* Textauszug:
::::::

Einige (Juden), welche freiwillig zur heiligen Taufe gekommen sind, ziehen, wie wir erfahren, keineswegs den alten Menschen aus, um den neuen anzuziehen. Sie bewahren Reste ihres früheren Religionsbrauches und verunreinigen die Herrlichkeit der christlichen Religion durch solche Vermischung. Da aber geschrieben steht (Sirach 2, 14): „Verflucht der Mensch, der auf zwei Wegen in das Land hineingeht”, und da man ein Kleid nicht anziehen darf, das aus Leinen und Wolle gewebt ist (3. Mose 19, 19; 5. Mose 22, 11), so bestimmen wir, dass solche Leute durch die Prälaten der Kirche von der Beobachtung ihres alten Religionsbrauches auf alle Weise abgehalten werden. Denn diejenigen, die sich aus freiem Willen der christlichen Religion dargeboten haben, soll ein heilsamer Zwang auch zu ihrer Beobachtung anhalten, da es ein geringeres übel ist, den Weg des Herrn nicht zu erkennen, als von dem Erkannten wieder abzugehen.

::::::

* Datenauszug:
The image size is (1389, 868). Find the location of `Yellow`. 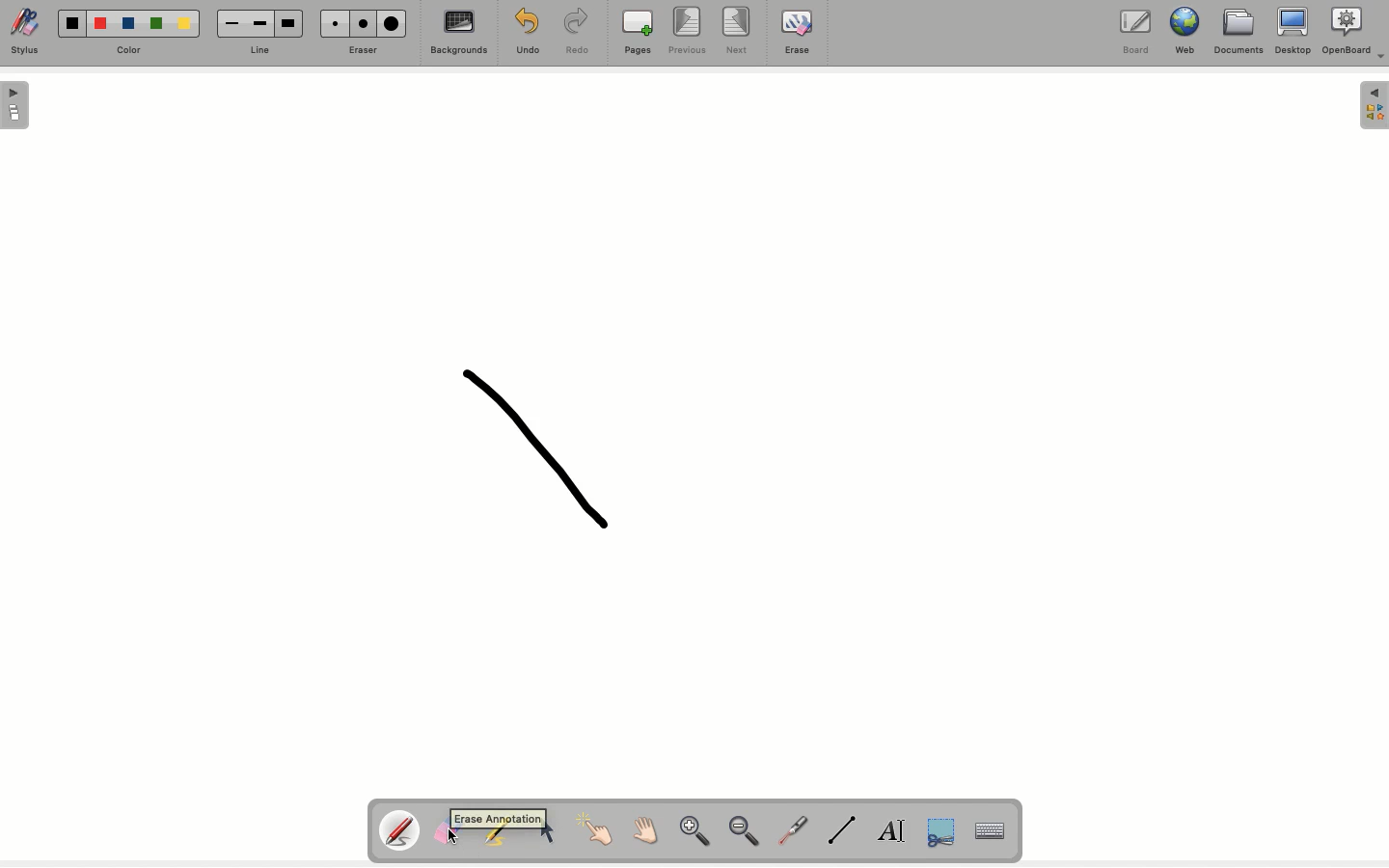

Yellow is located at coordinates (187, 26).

::::::

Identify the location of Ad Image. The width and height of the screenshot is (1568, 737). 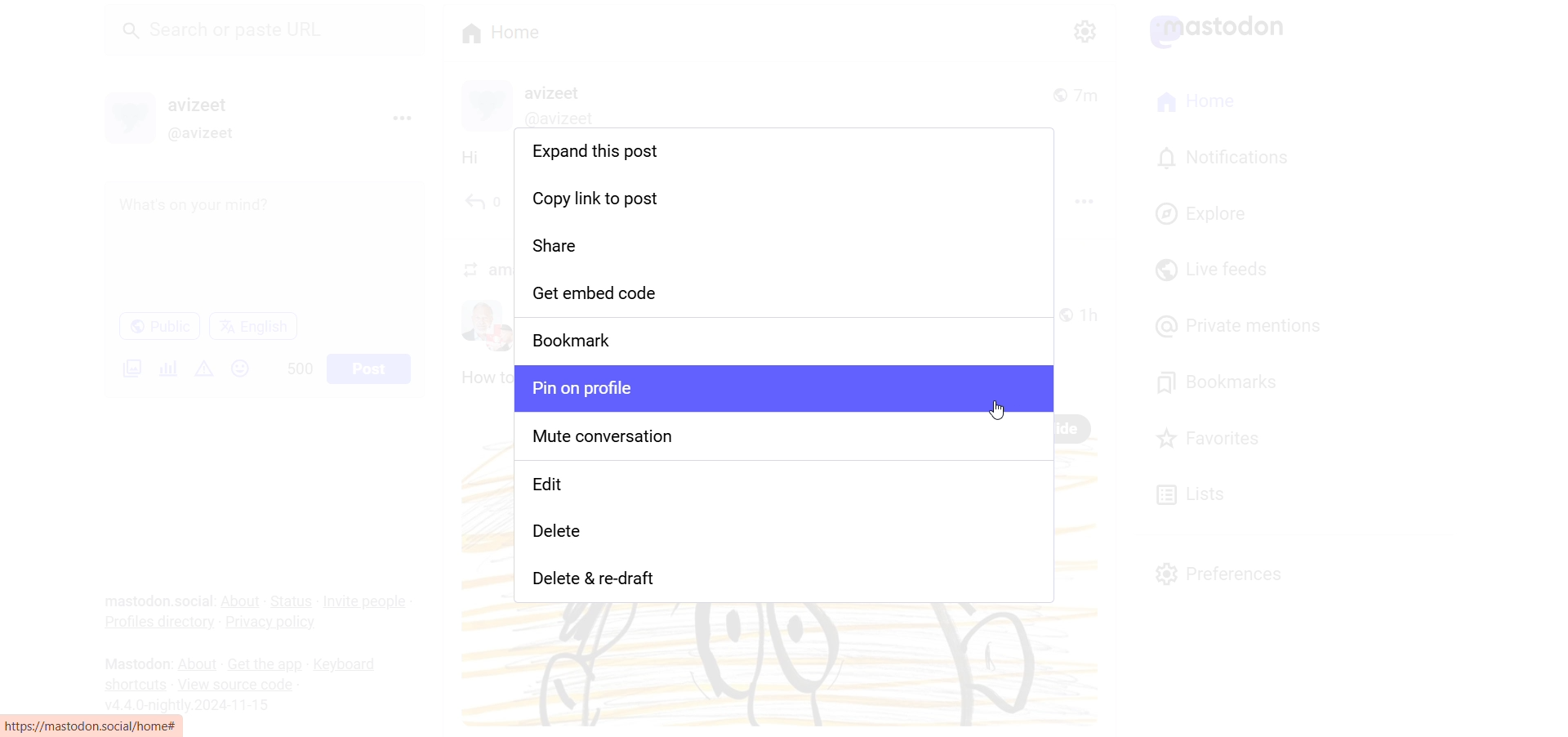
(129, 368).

::::::

* Aufgabenstellung: Wer soll laut dem Textauszug die Getauften davon abhalten, ihren alten Religionsbrauch weiter zu beobachten?

* Lösung: Die Prälaten der Kirche.